Kampuchea's Viet settlers: binding Hanoi's rule or avoiding it?
| Phnom Penh, Kampuchea
''When I first came here in 1979,'' says Y, one of the oldest Vietnamese residents in the port section of Phnom Penh, ''there were just a handful of Vietnamese here. Now there are more than 900 families.''
Y (his real name, pronounced ''ee'') is a pedicab driver. He is one of the growing number of Vietnamese who are slipping quietly into Kampuchea to make a living.
He lives in the Little Market section of this Kampuchean capital. On one side of the road are two- and three-storied shop houses, inhabited by Khmers or Sino-Khmers. On the other side, on red, sun-baked earth sloping down to the Mekong River's edge, are the Vietnamese. They now number about 4,500 in this little community.
Nearly all new arrivals, the Vietnamese immigrants live in small wooden or bamboo huts or on boats on the river.
Y paid the captain of a Vietnamese government-owned river boat 600 dong (about three months' salary at the time) to take him upriver from the Vietnamese border to Phnom Penh. The boat, he says, was full of unofficial passengers, ''mostly traders going to sell on the black market in Phnom Penh or to buy from Sisophon (in western Kampuchea near the Thai border) but also (there were) some Vietnamese born in Phnom Penh who were going back.''
In more peaceful times about 500,000 Vietnamese lived in Kampuchea. They were merchants, electricians, mechanics, restaurateurs. Outside the cities they worked in the rubber planations or, together with the Muslim Cham minority, monopolized commercial fishing in Kampuchea's great lake, the Tonle Sap. Most left in 1970, when a massacre of Vietnamese residents followed Lon Nol's seizure of power; those who clung on afterward either fled back across the border when Pol Pot took over in 1975, or perished.

□ □ □

DIRECTIONS
1. For each statement below, say whether the article on Vietnamese settlers in Kampuchea agrees with it. Answer yes or no and quote the words of the article that decide it.
(a) Y first came to Phnom Penh in 1979.
(b) In the Little Market section, the Vietnamese live in the two- and three-storied shop houses.
(c) Y paid 600 dong for the boat trip upriver to Phnom Penh.
2. Answer these questions from the article on Vietnamese settlers in Kampuchea.
(a) What work does Y do?
(b) About how many Vietnamese now live in the Little Market community?
(c) About how many Vietnamese lived in Kampuchea in more peaceful times?
3. List every kind of work that the article on Vietnamese settlers in Kampuchea says Vietnamese did in Kampuchea in more peaceful times.

MATERIAL SHOWN

□ □ □

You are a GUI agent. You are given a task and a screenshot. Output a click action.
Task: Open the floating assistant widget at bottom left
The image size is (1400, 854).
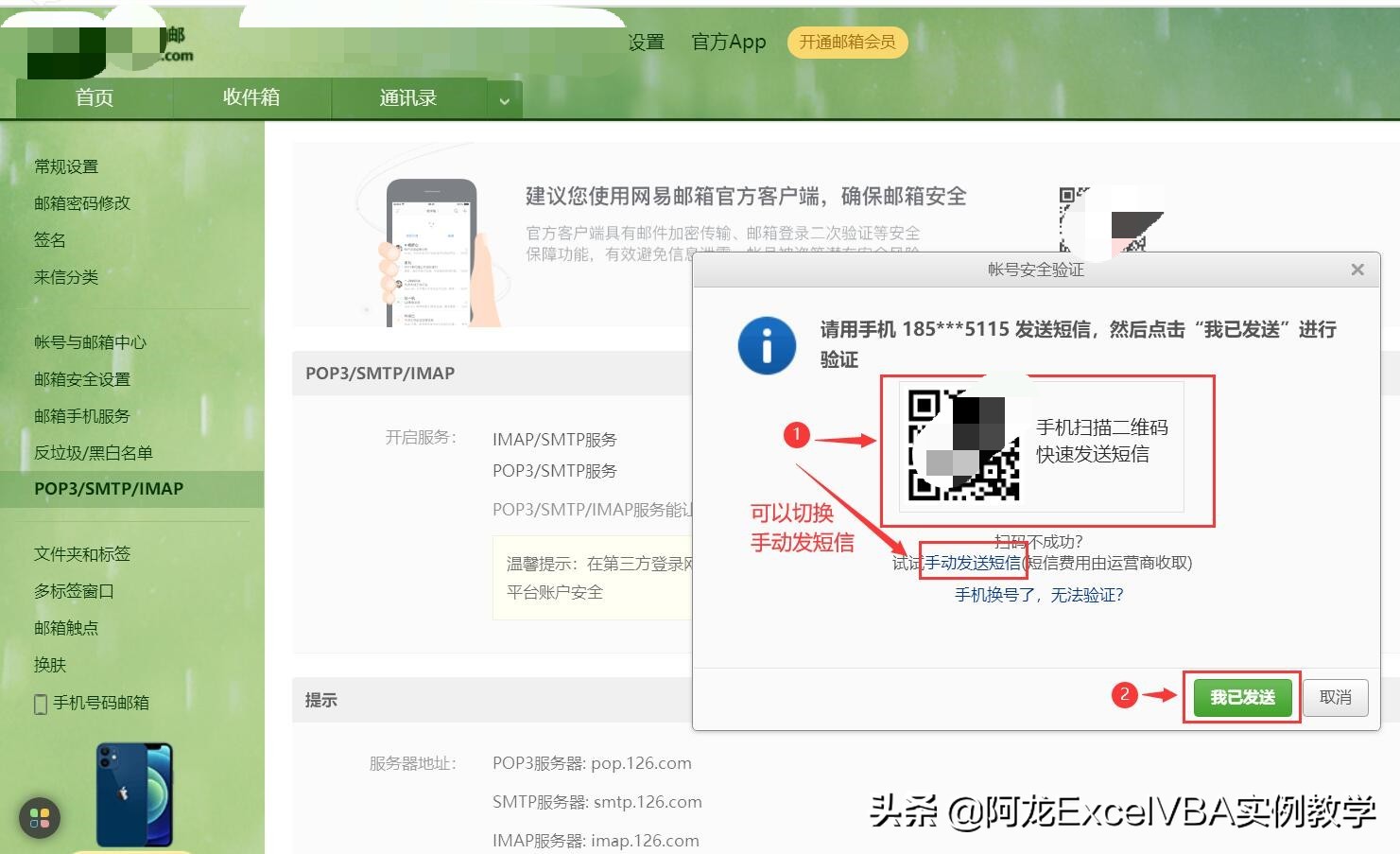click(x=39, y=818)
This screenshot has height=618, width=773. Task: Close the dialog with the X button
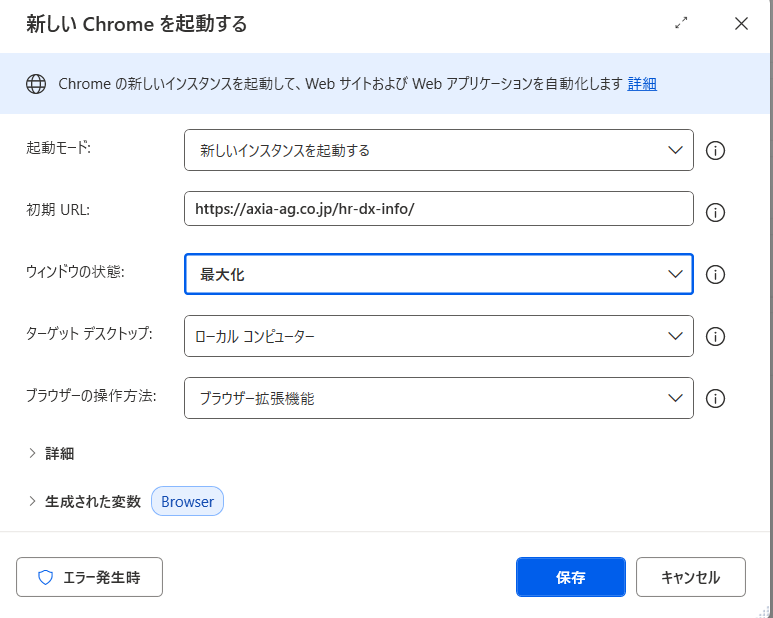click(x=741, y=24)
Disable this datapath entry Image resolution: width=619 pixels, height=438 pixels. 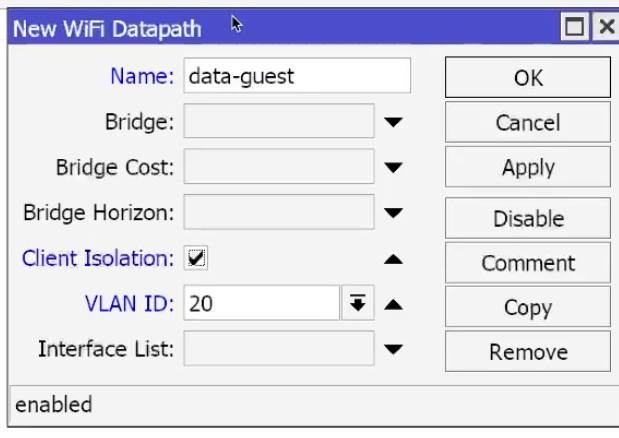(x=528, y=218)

□ □ □

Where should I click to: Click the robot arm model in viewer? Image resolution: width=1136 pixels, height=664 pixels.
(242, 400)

□ □ □

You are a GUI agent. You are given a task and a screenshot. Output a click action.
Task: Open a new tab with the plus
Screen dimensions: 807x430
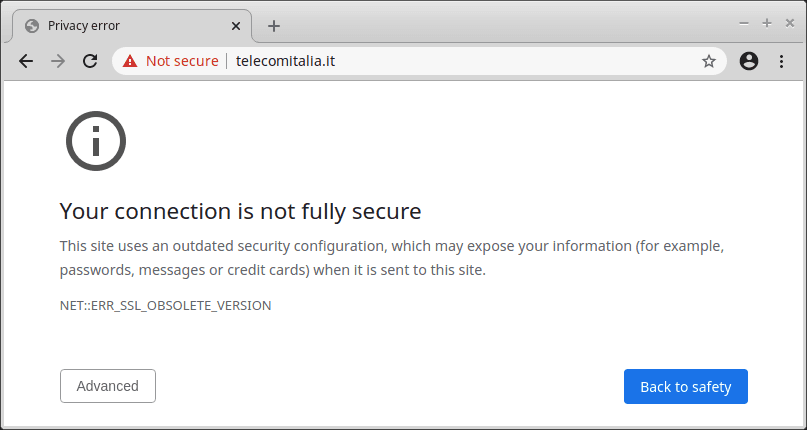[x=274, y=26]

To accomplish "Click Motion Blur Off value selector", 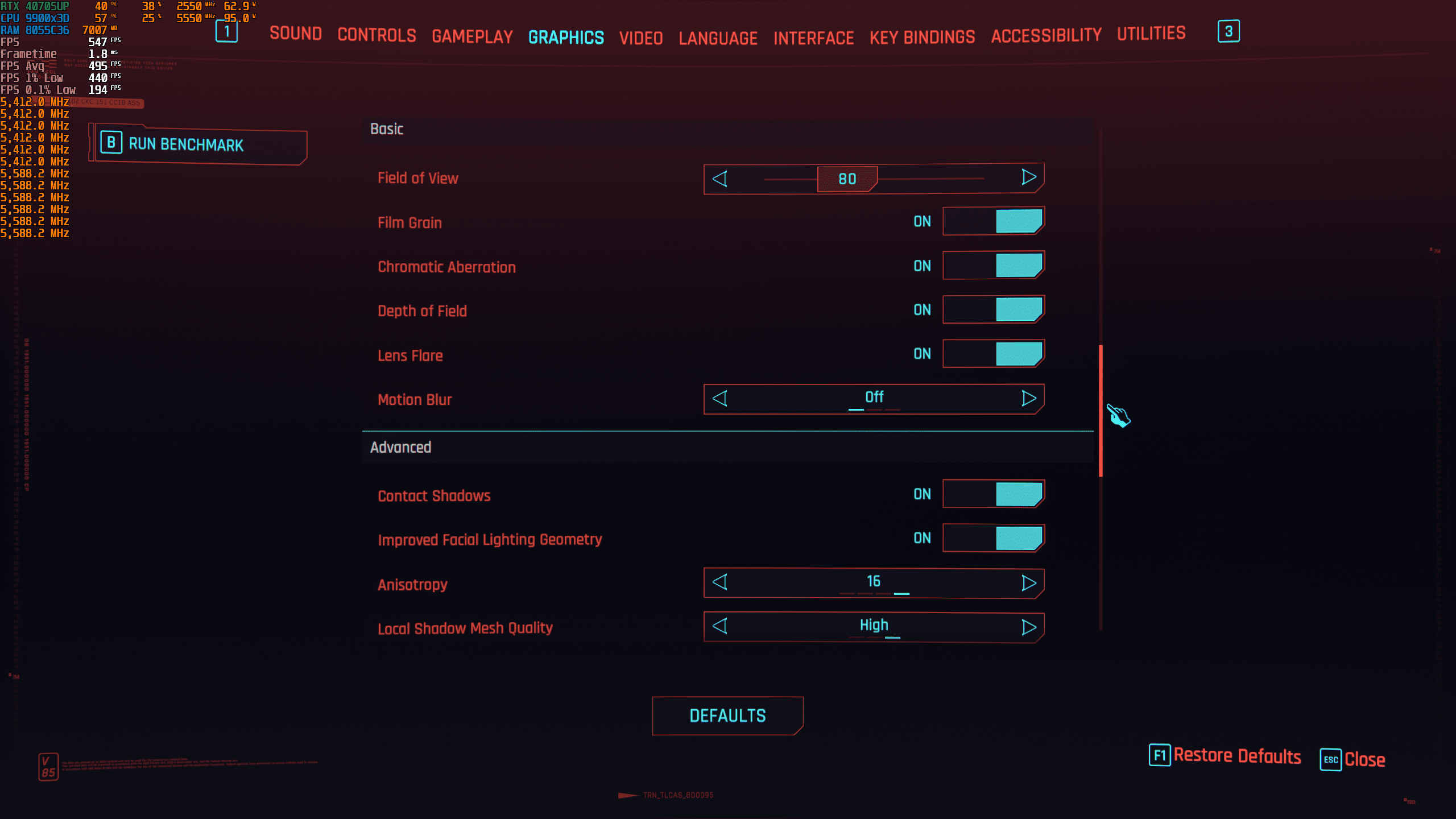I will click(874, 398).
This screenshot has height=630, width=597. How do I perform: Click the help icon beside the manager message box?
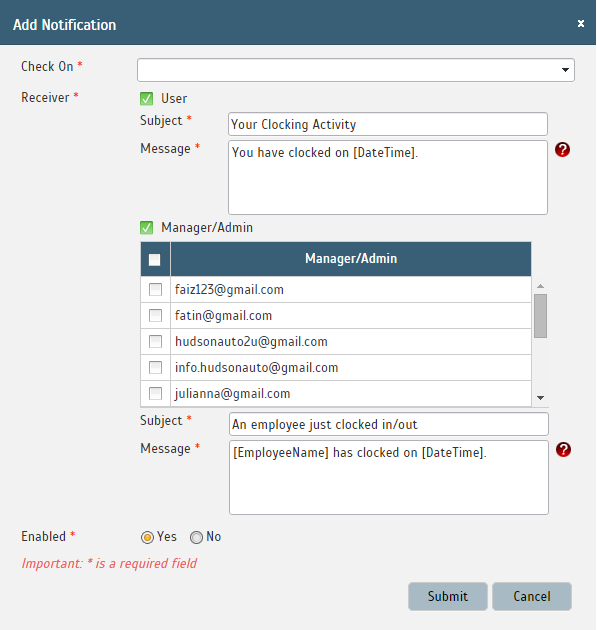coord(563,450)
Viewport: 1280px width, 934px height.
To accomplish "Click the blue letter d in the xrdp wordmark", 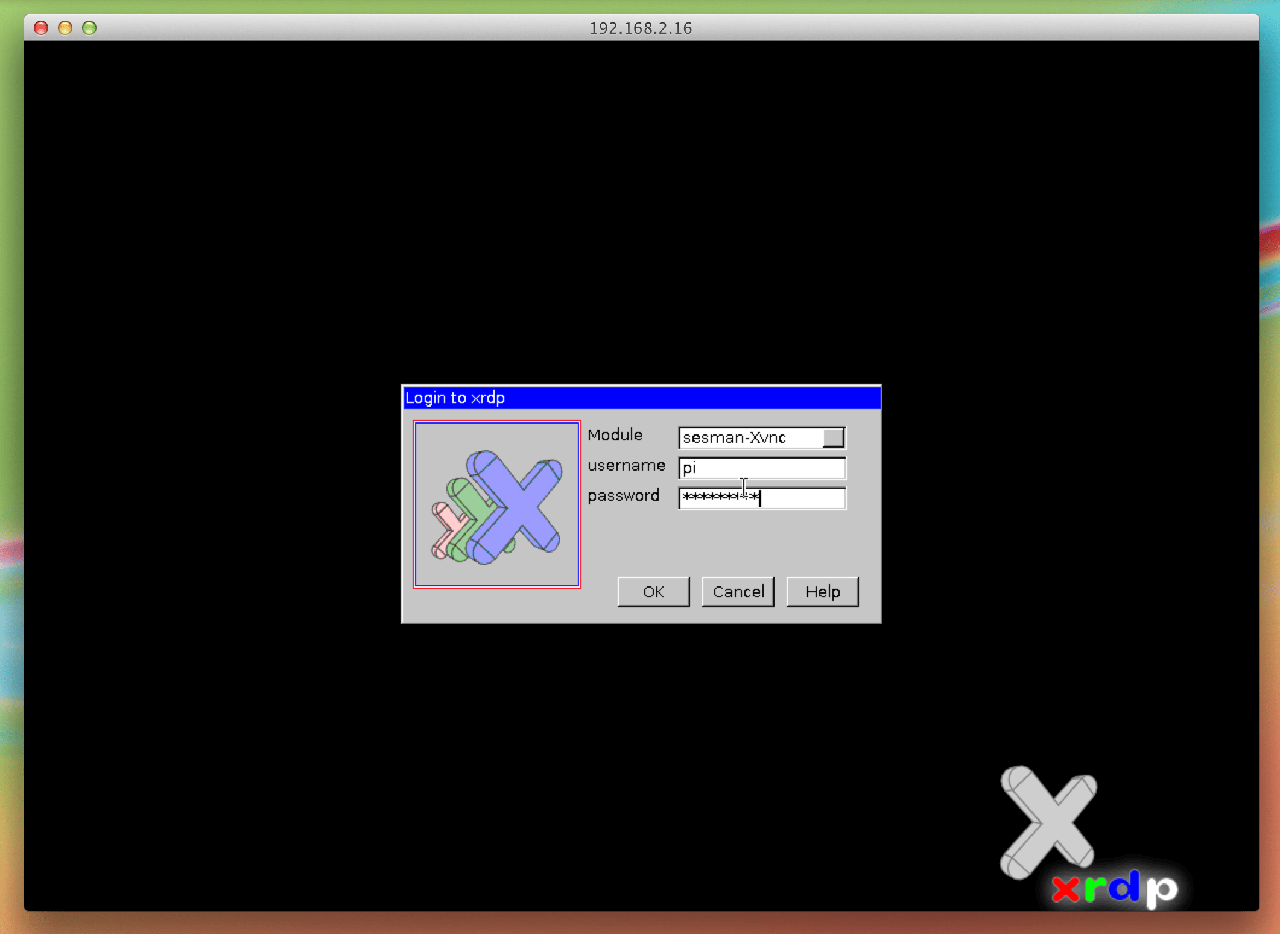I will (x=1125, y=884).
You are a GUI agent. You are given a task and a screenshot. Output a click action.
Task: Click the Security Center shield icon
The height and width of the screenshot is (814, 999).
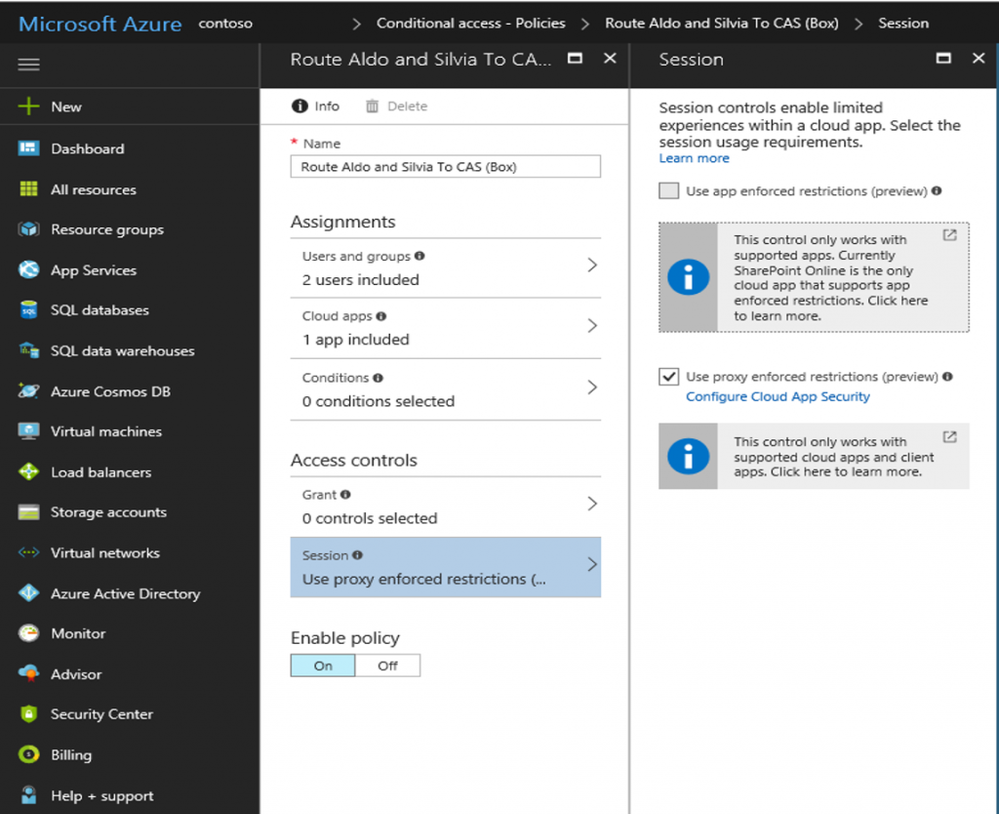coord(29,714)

□ □ □

COMPLETE ANSWERS
1.
(a) Yes: "When I first came here in 1979,"
(b) No: "On one side of the road are two- and three-storied shop houses, inhabited by Khmers or Sino-Khmers. On the other side, on red, sun-baked earth sloping down to the Mekong River's edge, are the Vietnamese."
(c) Yes: "Y paid the captain of a Vietnamese government-owned river boat 600 dong"

2.
(a) He is a pedicab driver.
(b) About 4,500.
(c) About 500,000.

3.
- Merchants
- Electricians
- Mechanics
- Restaurateurs
- Work in the rubber plantations
- Commercial fishing in the Tonle Sap